Quando ele entrou no ônibus da linha Germana, muitos pensaram: “Lá vem mais um caipira...”
Mas nem sempre as coisas são o que parecem.
Genésio, com suas roupas simples, fala mansa e sotaque puxado, chamou atenção logo de cara. Carregava nas costas uma mochila surrada, de onde despontavam duas varas de pesca telescópicas.
Nunca tinha pego aquele ônibus antes, que cruzava a cidade de ponta a ponta — do bairro Paiol até Germana, ambos na zona rural.
Chegando à porta, cumprimentou o motorista com um sorriso largo e um tom animado:
— Dia, seu motorista! O sinhô vai até a Germana? Perto do pesqueiro Trutão? Ah, então é esse mesmo que eu vou!
Alguns passageiros se entreolharam, despertos pela fala inusitada. Outros já riam discretamente.
— Dia, seu trocador! Quanto custa essa viagem? Vixe, sô... num tenho trocado, não.
Mais risadas abafadas. O motorista, com um meio sorriso, explicou:
— O senhor tem mais de 65? Então não precisa pagar. Pode descer pela frente.
— É memo? Uai... Então, dia povo de trás!
Foi passando pelo corredor com gentileza:
— Licença, licença... Obrigado. Vou me acomodar aqui mesmo, do lado dessa moça bonita.
Sentou-se ao lado de uma jovem de cabelo vermelho, fones no ouvido e camiseta de banda de rock. Ela lia um mangá e pareceu surpresa, mas respondeu com educação:
— Não foi nada, senhor.
— Bonita sua blusa, moça.
— Obrigada...
Os rapazes perto do cobrador começaram a rir, imitando o jeito dele falar. Um deles cochichou alto:
— Olha só... o caipira e a maluca. Casal do dia!
A menina encolheu-se, envergonhada. Genésio, no entanto, nem se abalou.
— Dia bom pra pesca, né? Quero ver se pego um tilapão hoje.
De repente, um cocoricó ecoou pelo ônibus. Um galo. Alto.
Gargalhada geral.
Genésio, tranquilo, sorriu:
— Opa! Meu celular...
Abriu a mochila e tirou um iPod de última geração. Silêncio. Ninguém esperava por aquilo.
— Alô? Espera aí que eu vou ver se dá pra negociar...
Vasculhou a mochila de novo e, diante dos olhos arregalados dos passageiros, puxou um tablet novinho. Conectou um modem 4G e começou a digitar.
— Alô, Ricardo? Pode vender uns cinquenta. Mas avisa o pessoal do frigorífico que os outros cento e cinquenta só sai se me pagarem a diferença do dólar. Tá certo, abraço pro cê também.

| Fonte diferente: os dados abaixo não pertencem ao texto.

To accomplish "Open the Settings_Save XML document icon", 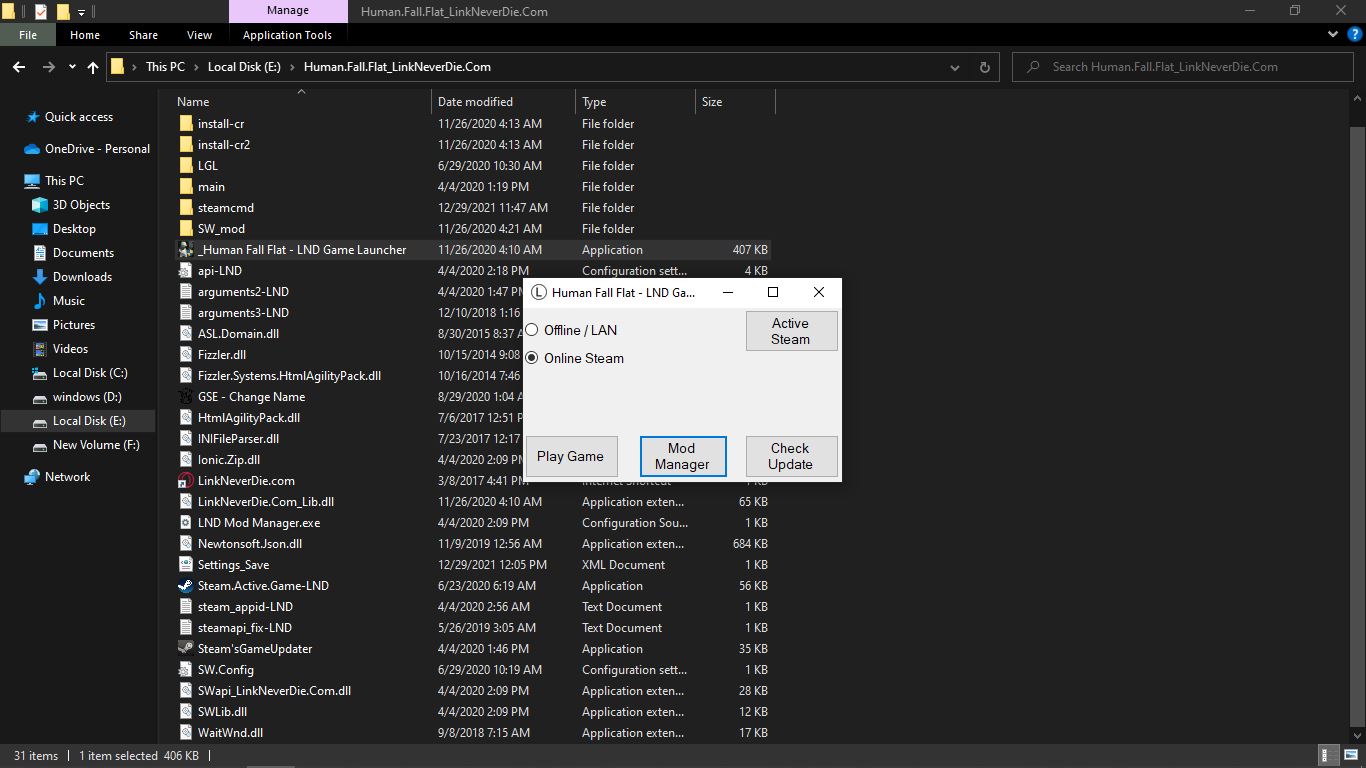I will 186,564.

No tablet, piscava a mensagem: “Negócio fechado.”
Logo em seguida, uma videochamada se abriu. Um homem de terno apareceu na tela:
— Sr. Genésio, o carro está pronto. Quer que vá buscá-lo?

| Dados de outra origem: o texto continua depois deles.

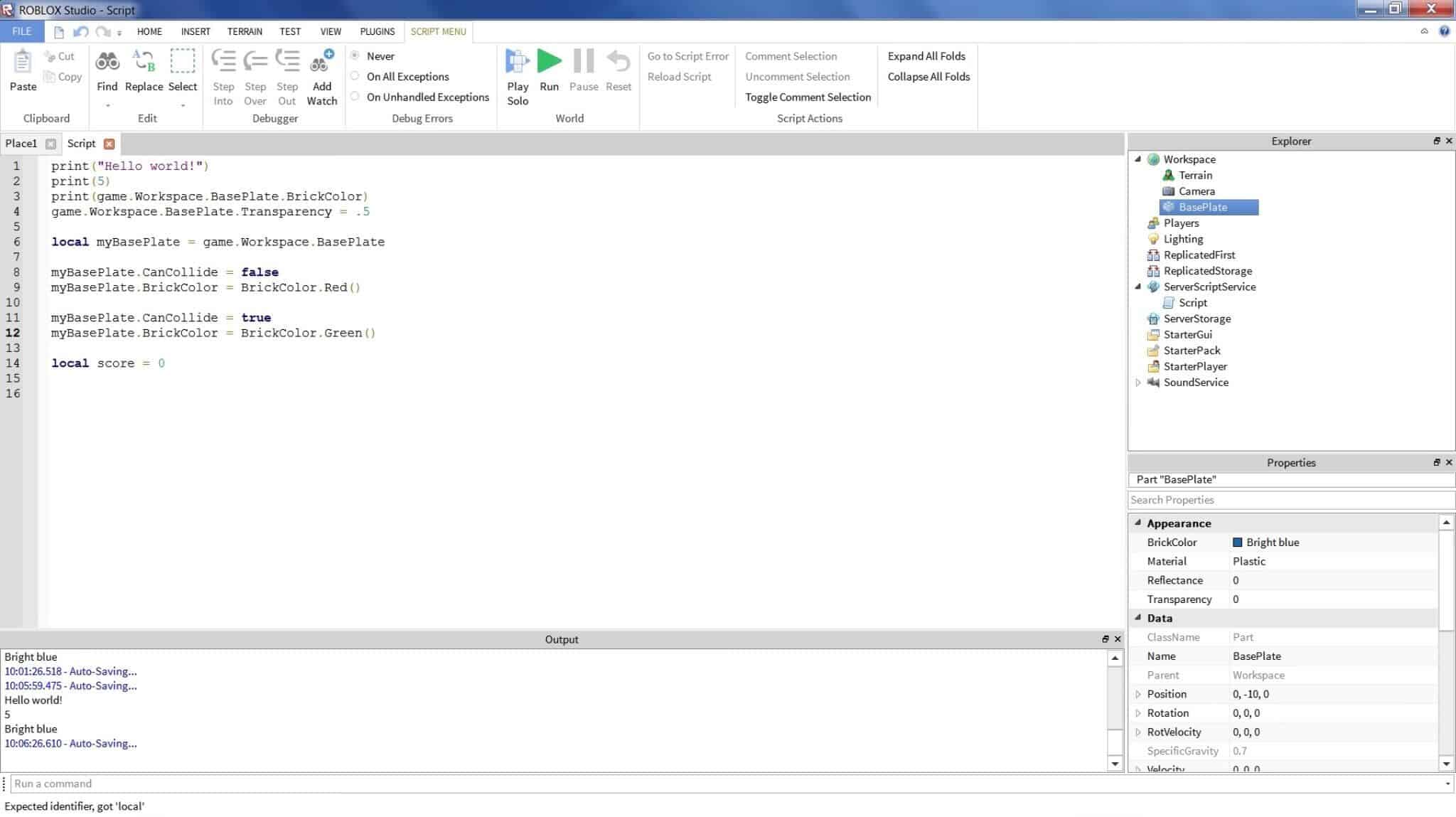
Task: Click the Toggle Comment Selection button
Action: click(x=808, y=97)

— Carece não, meu filho. Tô indo pescar com o Haroldo. Ele me leva mais tarde. Abraço!
Desligou, meio atrapalhado pelo balanço do ônibus, guardou tudo de volta na mochila, conectou os fones e ajeitou-os nos ouvidos.
Virou-se pra moça ao lado e disse:
— Essa sua banda é boa, mas eu gosto mais de Nirvana.
O silêncio tomou conta. Ninguém mais ria.
Quando o ônibus parou em frente ao pesqueiro, lá estava um carrão importado esperando. Genésio desceu com calma, ajeitou a mochila no ombro e, já no último degrau, virou-se sorrindo:
— Obrigado, seu motorista, seu trocador... ô gente boa. Vão com Deus!
E seguiu seu caminho, deixando pra trás um ônibus cheio de gente calada — e um baita aprendizado sobre julgar pelas aparências.